Dans le rôle-titre, Angelo Villari est un représentant de l'école vocale nationale. Sa grande voix lyrique déploie puissamment ses couleurs belcantistes tant sur scène qu'en coulisses. La prosodie est impeccable avec une articulation bien nette et soucieuse de toutes les consonnes. L'appareil est étoffé et solidement élastique. Son expression arrive à son comble dans le sommet Di quella pira, bien qu'il mise un peu trop sur la force.

Simon Mechliński incarne Le Comte de Luna avec force et engagement. L'assise vocale est bien ferme et ample, le timbre lumineux mais rond dans sa qualité sonore. L'émission est bien dégagée et le phrasé italianisant, quoique moins élégant dans les airs plus lyriques. Les cabalettes (petites reprises ornées) rythmées lui conviennent solidement, à l'aide d'une technique bien soignée, même si la voix peine à rattraper le tempo fougueux dans la deuxième partie du spectacle.

L’Azucena de la mezzo-soprano albanaise Enkelejda Shkosa se distingue musicalement, quoique sa place dans la mise en scène ne soit pas aussi remarquable, malgré son jeu. La voix est claire et souple, avec un ambitus large et bien sonore, notamment dans les régions hautes de sa ligne. Elle fait preuve de dextérité vocale dans les tempi, tant impétueux que paisibles, mais la projection est perturbée par un vibrato démesuré qui s'intensifie avec la montée en vigueur.

Alessandro della Morte en Ferrando est une basse s'appuyant sur des graves solides mais faiblement étoffées. Son émission est moyennement vibrée et élastique, avec une expression manquant de finesse et de rondeur, parfois en décalage avec la baguette de chef. L'intonation est toutefois rigoureuse, la prononciation claire et la projection robuste.

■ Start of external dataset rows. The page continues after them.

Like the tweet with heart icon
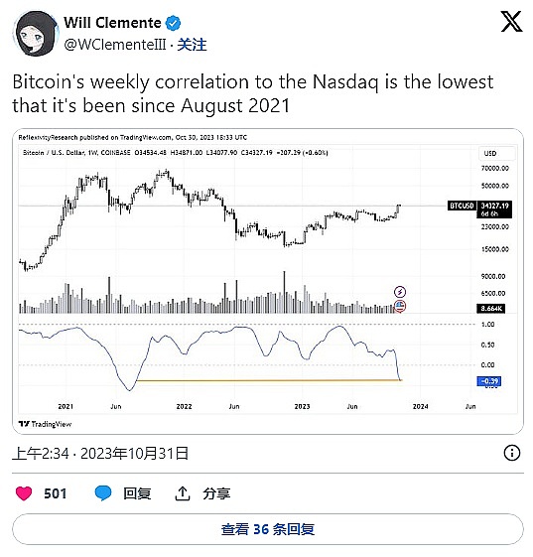Viewport: 533px width, 557px height. pos(24,493)
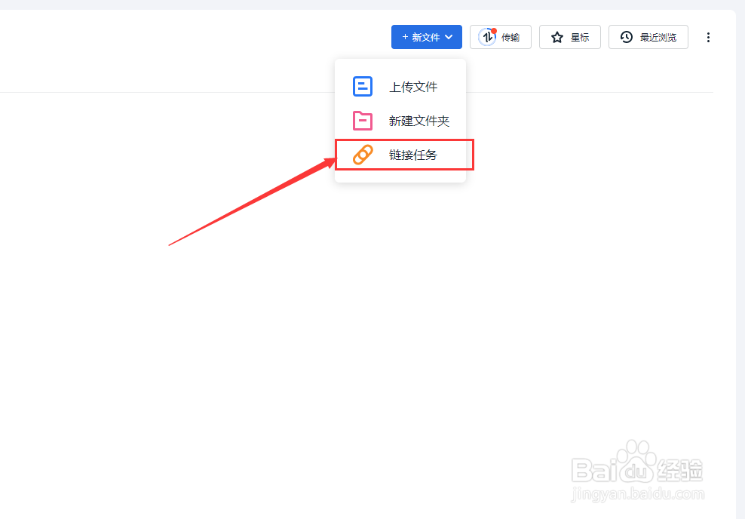This screenshot has width=745, height=519.
Task: Click the clock icon on the 最近浏览 button
Action: pyautogui.click(x=626, y=36)
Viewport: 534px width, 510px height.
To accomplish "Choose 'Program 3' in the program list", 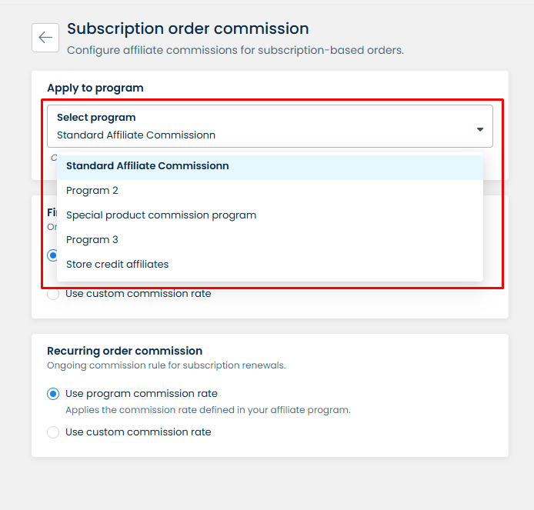I will click(92, 240).
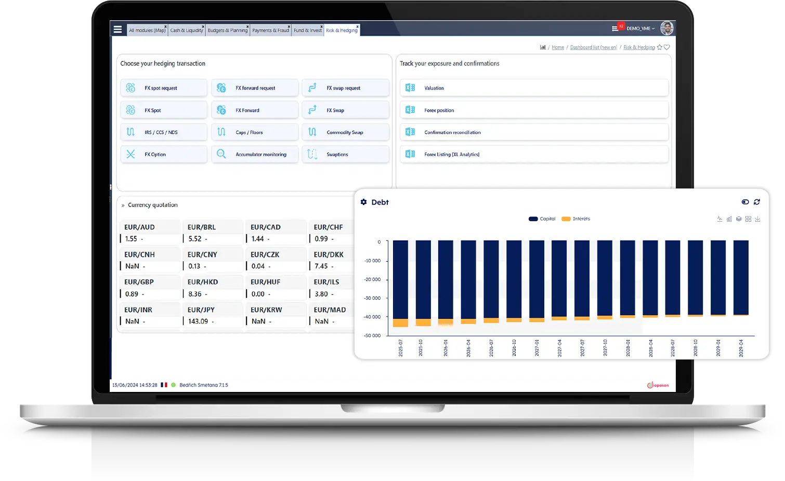Click the heart favorite icon

pyautogui.click(x=667, y=47)
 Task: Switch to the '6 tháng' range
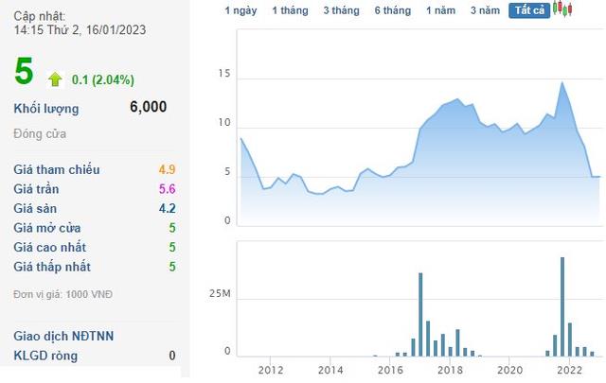[392, 10]
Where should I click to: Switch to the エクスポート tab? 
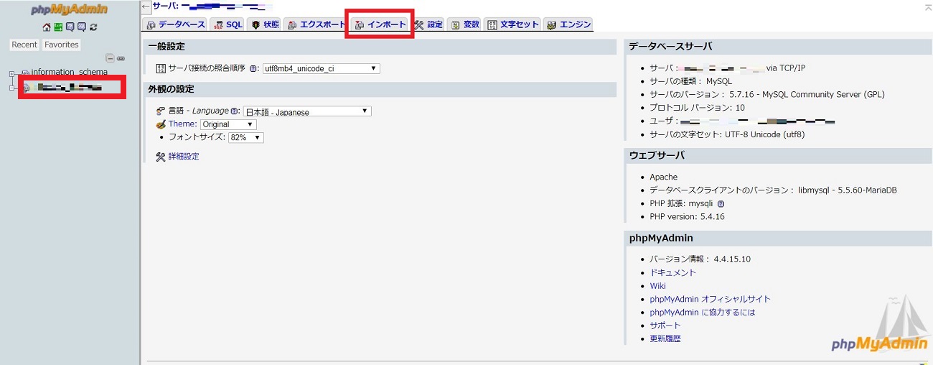[317, 24]
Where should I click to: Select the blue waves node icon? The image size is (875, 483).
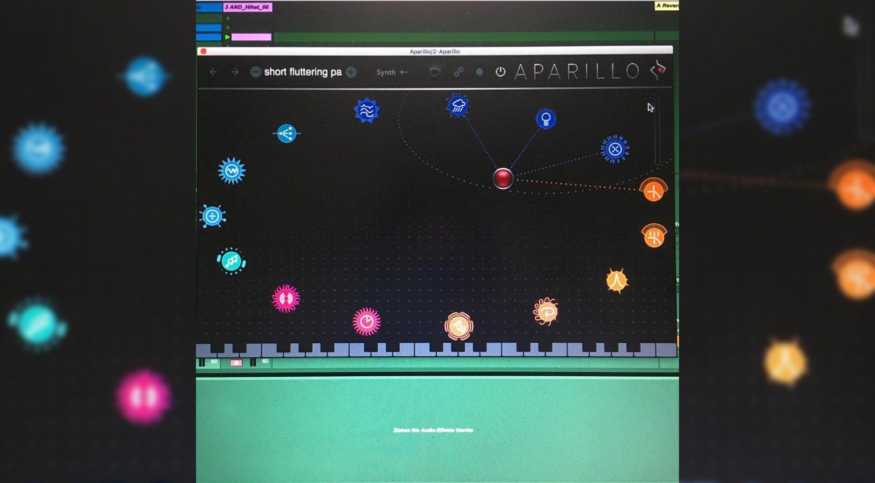(x=366, y=110)
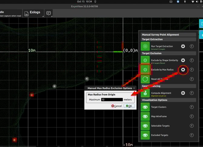
Task: Toggle Map Wireframe visibility
Action: [145, 116]
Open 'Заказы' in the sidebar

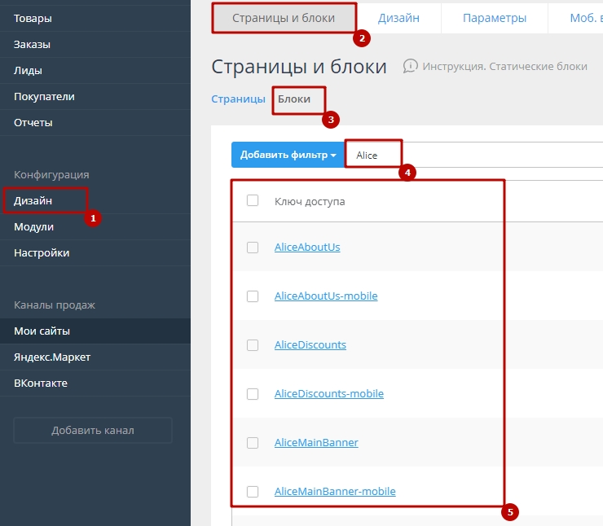[x=33, y=45]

Davide Tuscano chante Ruiz avec son ténor radieux et lyrique, résonant et vibrant, finement phrasé dans la manière bel canto.
Ines d'Ilaria Alida Quilico est une gouvernante bienveillante à la voix chaleureuse et lumineuse, précise et solidement projetée dans la salle, tandis que le Vieux Gitan du baryton chinois Chuanqi Xu est caractérisé par la netteté et la précision de son intonation et articulation.
Verdien avéré, le chef Sebastiano Rolli peine à trouver le bon équilibre entre l'orchestre et les choristes, souvent en décalage rythmique les uns avec les autres. Il reprend davantage le contrôle avec les solistes, atténuant la vitesse au gré de leurs sensibilités et capacités techniques. Le Chœur du Teatro Regio Di Parma est soyeux et angélique, les tutti chantent avec élan et en rythme, sans trop de force ni d’excès de délicatesse. L'Orchestre Filarmonica Arturo Toscanini est puissant, marquant, énergique, mené par les cordes (mais qui se dérèglent rythmiquement vers la fin de la soirée).

Le public admire et applaudit les artistes, contrairement à la metteuse en scène dont le travail est ostensiblement décrié.